Deep Learning at scale is disrupting many industries by creating chatbots and bots never seen before. On the other hand, a person just starting out on Deep Learning would read about Basics of Neural Networks and its various architectures like CNN and RNN.
But there seems like a big jump from the simple concepts to industrial applications of Deep Learning. Concepts such as Batch Normalization, Dropout and Attention are almost a requirement to know in building deep learning applications.
In this article, we will cover two important concepts used in the current state of the art applications in Speech Recognition and Natural Language Processing – viz Sequence to Sequence modelling and Attention models.
Just to give you a sneak peek of the potential application of these two techniques – Baidu’s AI system uses them to clone your voice It replicates a persons voice by understanding his voice in just three seconds of training.You can check out some audio samples provided by Baidu’s Research team which consist of original and synthesized voices.
Note: This article assumes that you already are comfortable with basics of Deep Learning and have built RNN models.

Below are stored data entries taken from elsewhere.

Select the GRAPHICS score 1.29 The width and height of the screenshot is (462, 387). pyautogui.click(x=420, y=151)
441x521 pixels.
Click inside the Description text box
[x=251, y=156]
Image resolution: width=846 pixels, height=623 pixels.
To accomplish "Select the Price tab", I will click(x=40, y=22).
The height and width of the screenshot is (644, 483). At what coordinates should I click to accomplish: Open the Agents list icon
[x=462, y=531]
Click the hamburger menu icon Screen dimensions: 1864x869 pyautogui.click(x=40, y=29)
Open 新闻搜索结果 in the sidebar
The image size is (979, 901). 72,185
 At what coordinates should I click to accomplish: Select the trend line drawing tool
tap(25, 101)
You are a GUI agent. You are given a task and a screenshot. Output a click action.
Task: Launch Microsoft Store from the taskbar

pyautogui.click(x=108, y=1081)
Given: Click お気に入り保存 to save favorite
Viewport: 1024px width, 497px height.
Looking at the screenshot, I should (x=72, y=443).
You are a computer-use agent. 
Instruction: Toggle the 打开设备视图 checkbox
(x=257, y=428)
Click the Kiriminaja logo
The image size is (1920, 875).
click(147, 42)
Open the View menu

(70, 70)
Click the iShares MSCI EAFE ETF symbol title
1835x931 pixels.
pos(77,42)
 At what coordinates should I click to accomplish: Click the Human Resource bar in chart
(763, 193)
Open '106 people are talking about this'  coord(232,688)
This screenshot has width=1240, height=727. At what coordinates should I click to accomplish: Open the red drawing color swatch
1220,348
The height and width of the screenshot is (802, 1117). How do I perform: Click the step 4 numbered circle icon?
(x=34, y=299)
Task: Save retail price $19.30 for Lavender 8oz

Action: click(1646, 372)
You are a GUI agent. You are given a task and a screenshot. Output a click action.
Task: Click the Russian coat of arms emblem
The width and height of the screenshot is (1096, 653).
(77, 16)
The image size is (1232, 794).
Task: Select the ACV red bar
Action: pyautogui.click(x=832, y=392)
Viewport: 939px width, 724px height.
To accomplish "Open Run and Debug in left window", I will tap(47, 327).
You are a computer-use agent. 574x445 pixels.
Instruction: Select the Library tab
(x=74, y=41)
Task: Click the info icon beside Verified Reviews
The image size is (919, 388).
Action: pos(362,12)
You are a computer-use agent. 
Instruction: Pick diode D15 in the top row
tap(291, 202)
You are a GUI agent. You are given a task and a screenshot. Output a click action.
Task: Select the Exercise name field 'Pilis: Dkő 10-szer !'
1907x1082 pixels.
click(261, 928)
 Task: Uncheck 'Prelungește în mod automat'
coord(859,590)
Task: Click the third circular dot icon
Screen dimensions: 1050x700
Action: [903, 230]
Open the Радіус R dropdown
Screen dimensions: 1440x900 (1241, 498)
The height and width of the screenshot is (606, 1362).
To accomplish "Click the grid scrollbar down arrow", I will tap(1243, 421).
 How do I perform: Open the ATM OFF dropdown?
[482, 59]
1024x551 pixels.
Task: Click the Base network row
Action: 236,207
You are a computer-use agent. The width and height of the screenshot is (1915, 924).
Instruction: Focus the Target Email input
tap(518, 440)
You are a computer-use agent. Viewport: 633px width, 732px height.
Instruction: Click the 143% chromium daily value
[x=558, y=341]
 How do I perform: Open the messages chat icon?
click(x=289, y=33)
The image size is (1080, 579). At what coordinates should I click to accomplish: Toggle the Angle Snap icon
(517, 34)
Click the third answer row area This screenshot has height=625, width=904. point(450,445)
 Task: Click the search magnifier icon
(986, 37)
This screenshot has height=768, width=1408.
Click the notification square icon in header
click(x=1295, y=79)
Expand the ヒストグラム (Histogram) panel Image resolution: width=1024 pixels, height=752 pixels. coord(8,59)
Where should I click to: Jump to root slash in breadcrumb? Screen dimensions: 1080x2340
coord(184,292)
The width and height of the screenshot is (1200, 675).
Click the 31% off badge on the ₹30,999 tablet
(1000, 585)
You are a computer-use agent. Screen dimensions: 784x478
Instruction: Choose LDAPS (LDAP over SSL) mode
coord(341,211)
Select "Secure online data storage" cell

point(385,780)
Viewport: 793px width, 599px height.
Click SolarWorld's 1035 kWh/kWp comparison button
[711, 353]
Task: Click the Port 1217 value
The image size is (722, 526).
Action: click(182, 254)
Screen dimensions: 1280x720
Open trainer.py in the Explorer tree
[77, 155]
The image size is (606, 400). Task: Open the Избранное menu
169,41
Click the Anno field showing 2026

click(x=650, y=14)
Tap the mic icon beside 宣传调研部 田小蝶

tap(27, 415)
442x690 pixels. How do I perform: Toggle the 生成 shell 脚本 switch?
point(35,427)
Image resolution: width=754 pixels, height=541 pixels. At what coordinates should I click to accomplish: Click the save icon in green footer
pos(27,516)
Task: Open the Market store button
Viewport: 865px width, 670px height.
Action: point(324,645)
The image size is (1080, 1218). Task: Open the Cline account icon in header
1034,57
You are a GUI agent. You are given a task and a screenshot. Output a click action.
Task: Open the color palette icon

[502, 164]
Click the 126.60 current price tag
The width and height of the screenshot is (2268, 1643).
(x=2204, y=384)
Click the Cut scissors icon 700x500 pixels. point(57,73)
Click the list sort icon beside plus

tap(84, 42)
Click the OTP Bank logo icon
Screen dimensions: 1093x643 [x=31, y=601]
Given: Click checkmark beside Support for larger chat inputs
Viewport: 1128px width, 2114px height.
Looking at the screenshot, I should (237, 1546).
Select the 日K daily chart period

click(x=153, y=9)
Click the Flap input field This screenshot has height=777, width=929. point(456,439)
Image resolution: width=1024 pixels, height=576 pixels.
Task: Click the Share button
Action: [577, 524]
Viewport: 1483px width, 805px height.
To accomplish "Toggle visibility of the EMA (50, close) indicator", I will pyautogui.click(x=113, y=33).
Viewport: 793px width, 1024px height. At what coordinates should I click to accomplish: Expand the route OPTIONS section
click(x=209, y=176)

If you want a refresher, you can go through these articles first:
We know that to solve sequence modelling problems, Recurrent Neural Networks is our go-to architecture. Let’s take an example of a Question Answering System to understand what a sequence modelling problem looks like.
Suppose you have a series of statements:
Joe went to the kitchen. Fred went to the kitchen. Joe picked up the milk.
Joe travelled to the office. Joe left the milk. Joe went to the bathroom.
And you have been asked the below question:
Where was Joe before the office?
The appropriate answer would be “kitchen”. A quick glance makes this seem like a simple problem. But to understand the complexity – there are two dimensions which the system has to understand:
This can be considered as a sequence modelling problem, as understanding the sequence is important to make any prediction around it.
There are many such scenarios of sequence modelling problems, which are summarised in the image below. The example given above is a many input – one output problem (If you consider a word as a single output).
A special class of these problems is called a sequence to sequence modelling problem, where the input as well as the output are a sequence. Examples of sequence to sequence problems can be:
1. Machine Translation – An artificial system which translates a sentence from one language to the other.
2. Video Captioning – Automatically creating the subtitles of a video for each frame, including a description of the sound cues (such as machinery starting up, people laughing in the background, etc.).
A typical sequence to sequence model has two parts – an encoder and a decoder. Both the parts are practically two different neural network models combined into one giant network.
Broadly, the task of an encoder network is to understand the input sequence, and create a smaller dimensional representation of it. This representation is then forwarded to a decoder network which generates a sequence of its own that represents the output. Let’s take an example of a conversational agent to understand the concept.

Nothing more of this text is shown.